Wie geht es nun also weiter? Zunächst wird sich zeigen müssen, ob es Jacob Rees-Mogg gelingt seine Unterstützer zu mobilisieren und die notwendigen 48 Brief zusammenzubekommen. Gelingt dies, kommt es zunächst zu einer Abstimmung innerhalb der Konservativen Fraktion. Schafft es May eine einfache Mehrheit (158 Stimmen) zu erlangen, wäre sie zumindest für die kommenden 12 Monate sicher. Verliert sie die Abstimmung, müsste eine Neuwahl der Parteispitze angesetzt werden, in der zweimal pro Woche der jeweils unpopulärste Kandidat aus dem Rennen genommen wird, bis nur noch zwei Kandidaten übrig bleiben. Die finale Entscheidung liegt dann bei der Parteibasis. Wie lange dieser Prozess dauert, hängt von der Anzahl der Kandidaten ab. Gelingt es nicht, May durch einen parteiinternen Coup zu stürzen, wäre der einzig verbleibende Weg May zu entmachten ein Misstrauensvotum im Parlament - für das es dann allerdings einer 2/3-Mehrheit der Stimmen bedürfte. Sollte May ein solches Votum verlieren, hätten die Parteien 14 Tage Zeit um eine neue Regierung zu bilden. Scheitern sie, müssten Neuwahlen angesetzt werden. Ausschließen kann man angesichts der aktuellen chaotischen Verhältnisse in Westminster sicherlich keine dieser Optionen, klar ist jedoch auch, dass weiter Verzögerungen den Ratifizierungszeitplan in Frage stellen werden. Der britischen Regierung würde im Notfall eine andere Möglichkeit bleiben, als die EU um einen Aufschub zu bitten. Ob diesem Wunsch stattgegeben würde, steht auf einem anderen Blatt.
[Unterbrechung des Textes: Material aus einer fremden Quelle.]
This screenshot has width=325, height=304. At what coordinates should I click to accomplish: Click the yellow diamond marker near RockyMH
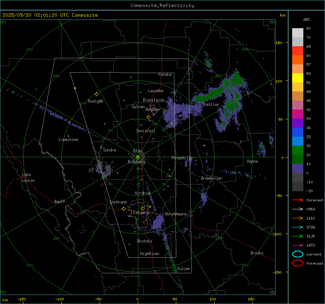coord(96,94)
Bislang ist es Theresa May immer gelungen sich zu halten - aller Widrigkeiten zum Trotz. Schafft sie es auch dieses Mal, wird sie ihr Parlament im Dezember vor die Wahl stellen: mein Deal oder kein Deal. Ihr Kalkül dabei an die Verantwortung der Parlamentarier gegenüber ihren Wählern zu appellieren, könnte sogar aufgehen.